↓↓↓

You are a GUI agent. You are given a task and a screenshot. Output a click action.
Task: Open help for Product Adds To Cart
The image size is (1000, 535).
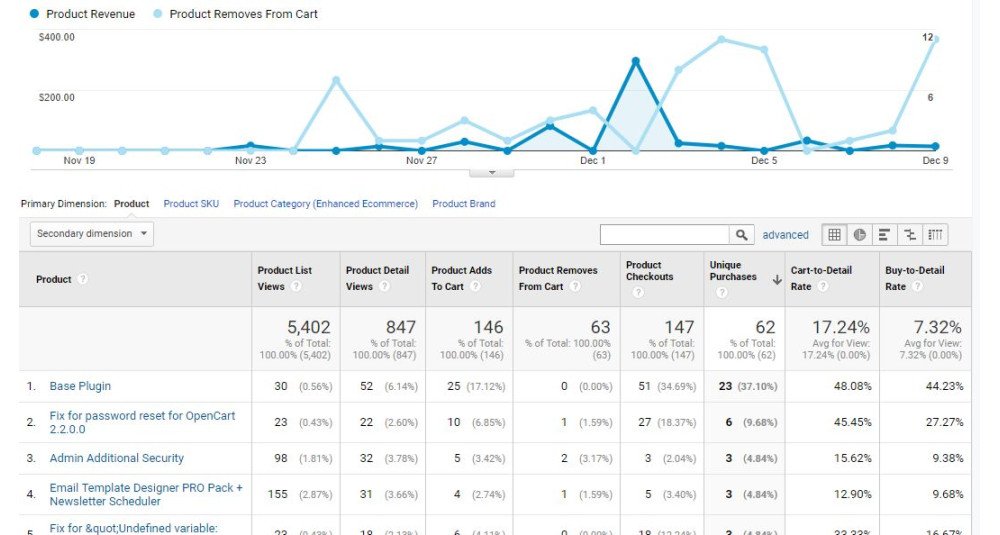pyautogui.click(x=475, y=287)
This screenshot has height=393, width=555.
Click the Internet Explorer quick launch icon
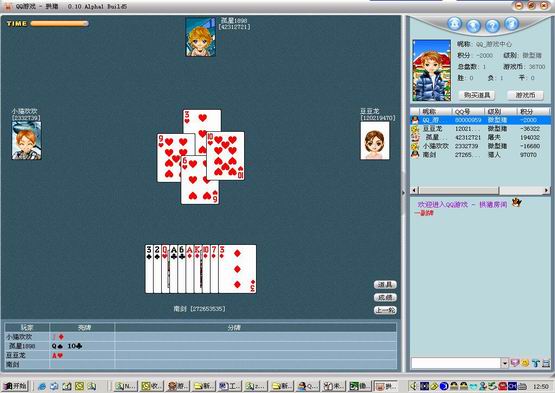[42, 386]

↑↑↑
↓↓↓

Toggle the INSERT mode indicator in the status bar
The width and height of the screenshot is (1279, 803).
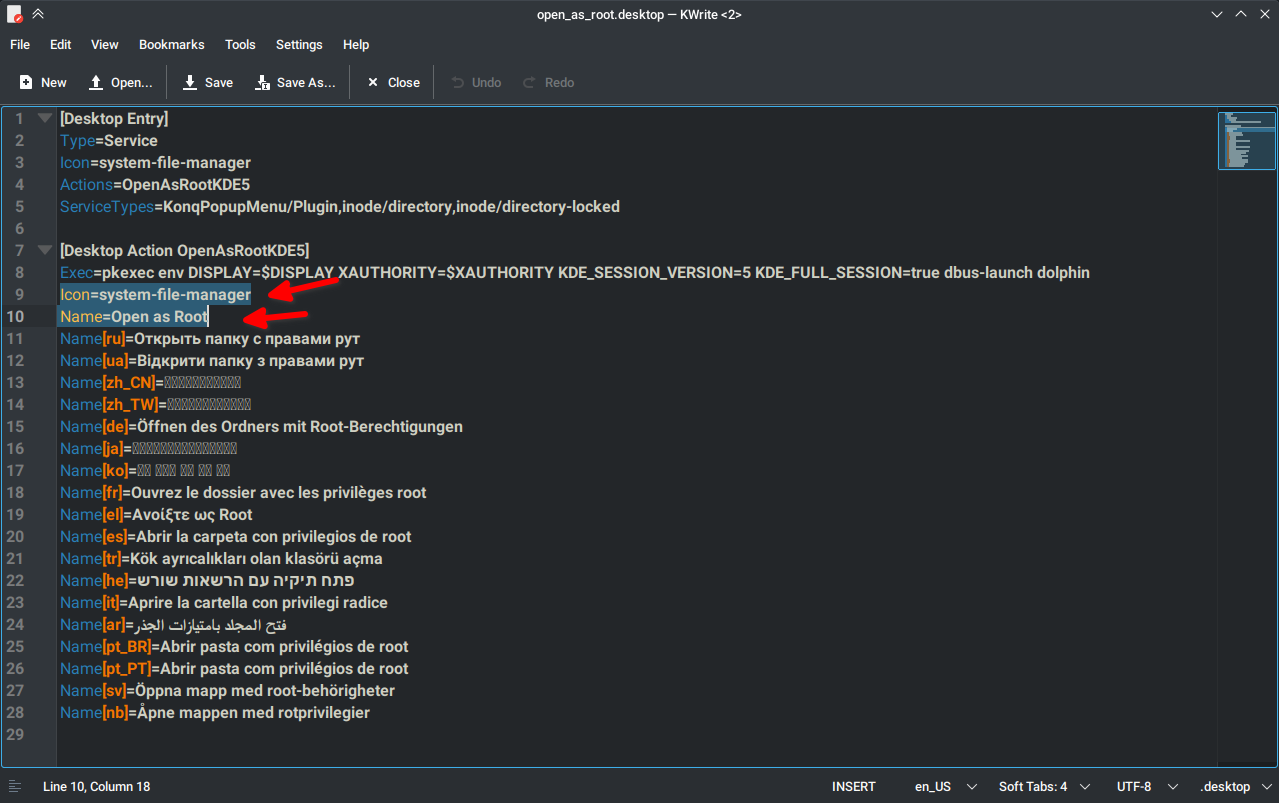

↑↑↑
↓↓↓

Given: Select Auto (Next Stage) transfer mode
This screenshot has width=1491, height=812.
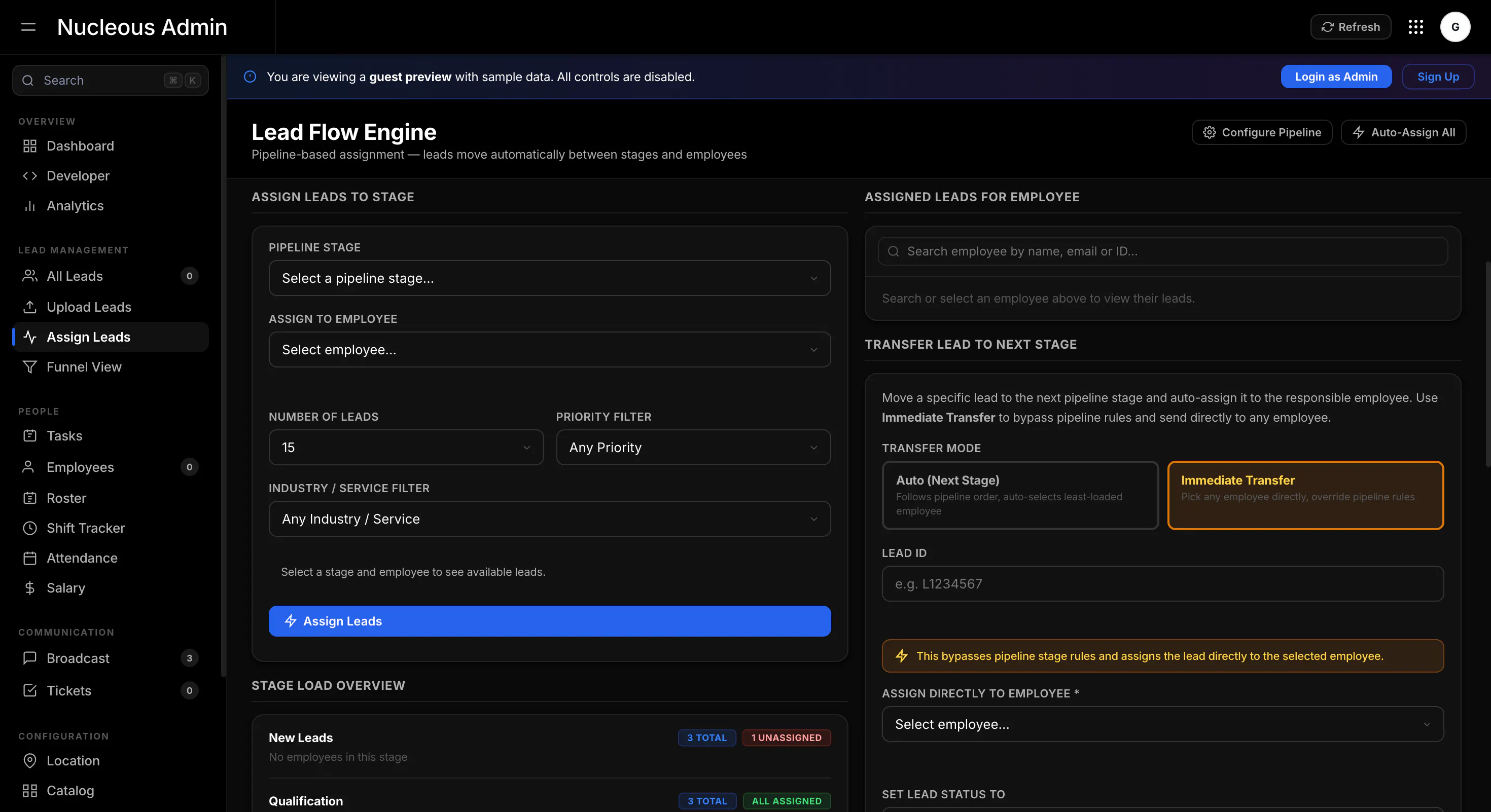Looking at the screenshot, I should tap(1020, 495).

↑↑↑

▶ Required action
Report every line of the records that contains the word "mode".

▶ Exercise answer
Toggle the INSERT mode indicator in the status bar
Given: Select Auto (Next Stage) transfer mode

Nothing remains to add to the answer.